The strategy worked and by year’s end in 2006, revenues grew to $19.4 million, a 17.8% increase over the prior year. But Freeman says the company hit a wall and wasn’t confident the company would continue to grow at a rate he was happy with, which was closer to 25%. As the chief executive, Freeman says the fault was his.

Becoming a Co-pilot

In early 2007, Freeman recruited Smith, who started in IT back in the ’80s. He also had a track record for revenue generation, having helped grow a prior company from $2 million to $150 million in annual revenues during his more than 14-year tenure. Nearly one-third of that growth came by way of acquisitions. “A lot of times the reason a guy can’t let the reins go is ego—if you’ve built it you believe no one can run it like you can,” says Smith. “But Darrell didn’t say that. He called me and said ‘I don’t think I can take this thing anymore by myself. I can’t propel it the way it needs to be propelled.’”

Smith hit the ground running. “The elements of success were already here, but I knew we needed a management structure. Darrell didn’t have anyone else in an appointed senior leadership position,” recalls Smith. So he and Freeman filled several positions, either internally or otherwise, including a chief operating officer, an executive vice president of sales, and a director of IT governance. Then Smith oversaw the acquisition and installation of an internal software system that tracks performance and discerns trends. “We’re now seeing things we didn’t understand before—things we’re doing right and things we’re not doing right.”

Once the management team and internal systems were set up, Smith began to create a culture of discipline and accountability. “We judge ourselves internally as if we were publicly traded,” he says. “We don’t answer to Wall Street, but we answer to each other. For instance, how does Q2 of 2011 compare with Q2 of 2010? What trends have affected us? We have a very strict budgeting process.” With those measures in place, the company has experienced steady growth and now has its sights set on other regions—domestically and internationally.

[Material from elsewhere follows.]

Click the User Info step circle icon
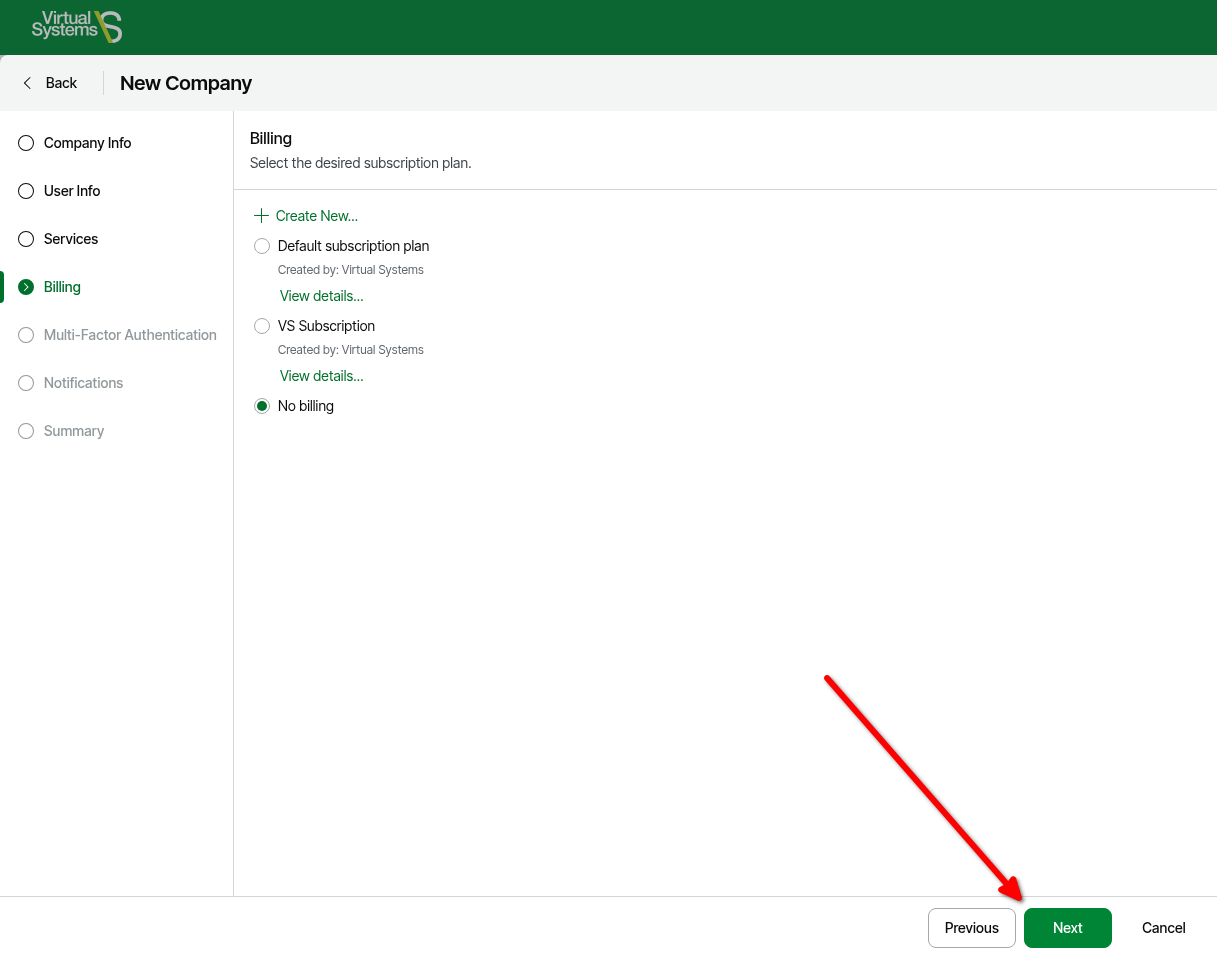 [x=26, y=191]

According to Smith, the company recently launched Zycron Latin America and is in final talks with a new South America-based partner, Productura de Software Latin America (PSL), a renowned software provider. The team sees potential future growth in other regions as an avenue to reaching Freeman’s stated goal of taking the company to the $100 million level.

“We plan to do most of our growth organically. We don’t mind growing at 10%, 15%, 20% a year,” says Freeman, 46. “I’ve seen companies come and grow, and go out of business. In some cases, the growth is what killed them. We want to make sure that we grow at a rate that we can digest.”